Subpart B--Neighboring Jurisdictions


Sec.  121.12  Notification to the Regional Administrator.

    (a) Within five days of the date that it has received both the 
application and either a certification or waiver for a Federal license 
or permit, the Federal agency shall provide written notification to the 
Regional Administrator.
    (1) The notification shall include a copy of the certification or 
waiver and the application for the Federal license or permit.
    (2) The notification shall also contain a general description of 
the proposed project, including but not limited to, permit or license 
identifier, project location (e.g., latitude and longitude), a project 
summary including the nature of any discharge and size or scope of 
activity, and whether the Federal agency is aware of any neighboring 
jurisdiction providing comment about the project. If the Federal agency 
is aware that a neighboring jurisdiction provided comment about the 
project, it shall include a copy of those comments in the notification.
    (b) If the Regional Administrator determines there is a need for 
supplemental information to make a determination about potential 
neighboring jurisdiction effects pursuant to Clean Water Act section 
401(a)(2), the Regional Administrator may make a written request to the 
Federal agency that such information be provided in a timely manner for 
EPA's determination, and the Federal agency shall obtain that 
information from the project proponent and forward the additional 
information to the Administrator within such timeframe.
    (c) The Regional Administrator may enter into an agreement with a 
Federal agency regarding the manner of this notification process and 
the provision of supplemental information.

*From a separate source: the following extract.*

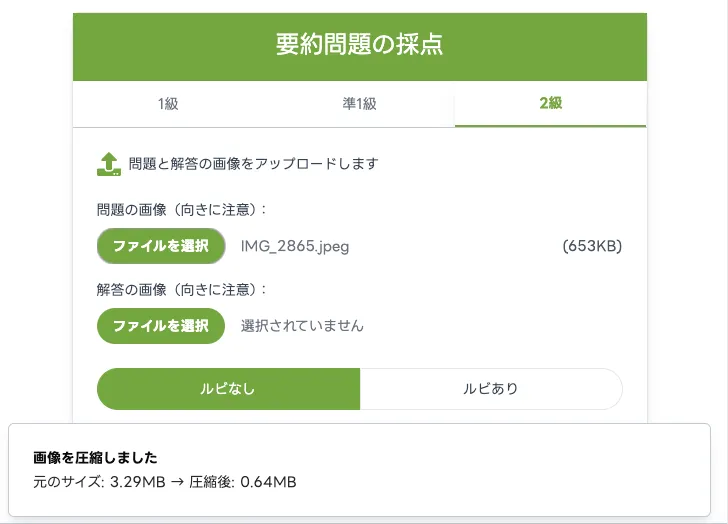Click the 選択されていません placeholder text

[302, 326]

Sec.  121.13  Determination of effects on neighboring jurisdictions.

    (a) Within 30 days after the Regional Administrator receives notice 
in accordance with Sec.  121.12(a), the Regional Administrator shall 
determine whether a discharge from the certified or waived project may 
affect water quality in a neighboring jurisdiction.
    (b) If the Regional Administrator determines that the discharge 
from the project may affect water quality in a neighboring 
jurisdiction, within 30 days after receiving notice in accordance with 
Sec.  121.12(a), the Regional Administrator shall notify the 
neighboring jurisdiction, the certifying authority, the Federal agency, 
and the project proponent in accordance with paragraph (c) of this 
section.
    (c) Notification from the Regional Administrator shall be in 
writing and shall include:
    (1) A statement that the Regional Administrator has determined that 
a discharge from the project may affect the neighboring jurisdiction's 
water quality;
    (2) A copy of the license or permit application and related 
certification or waiver; and
    (3) A statement that the neighboring jurisdiction has 60 days to 
notify the Regional Administrator, the Federal agency, and the 
certifying authority, in writing, whether it has determined that the 
discharge will violate any of its water quality requirements, to object 
to the issuance of the Federal license or permit, and to request a 
public hearing from the Federal agency.
    (d) A Federal license or permit may not be issued pending the 
conclusion of the process described in Sec. Sec.  121.14 and 121.15.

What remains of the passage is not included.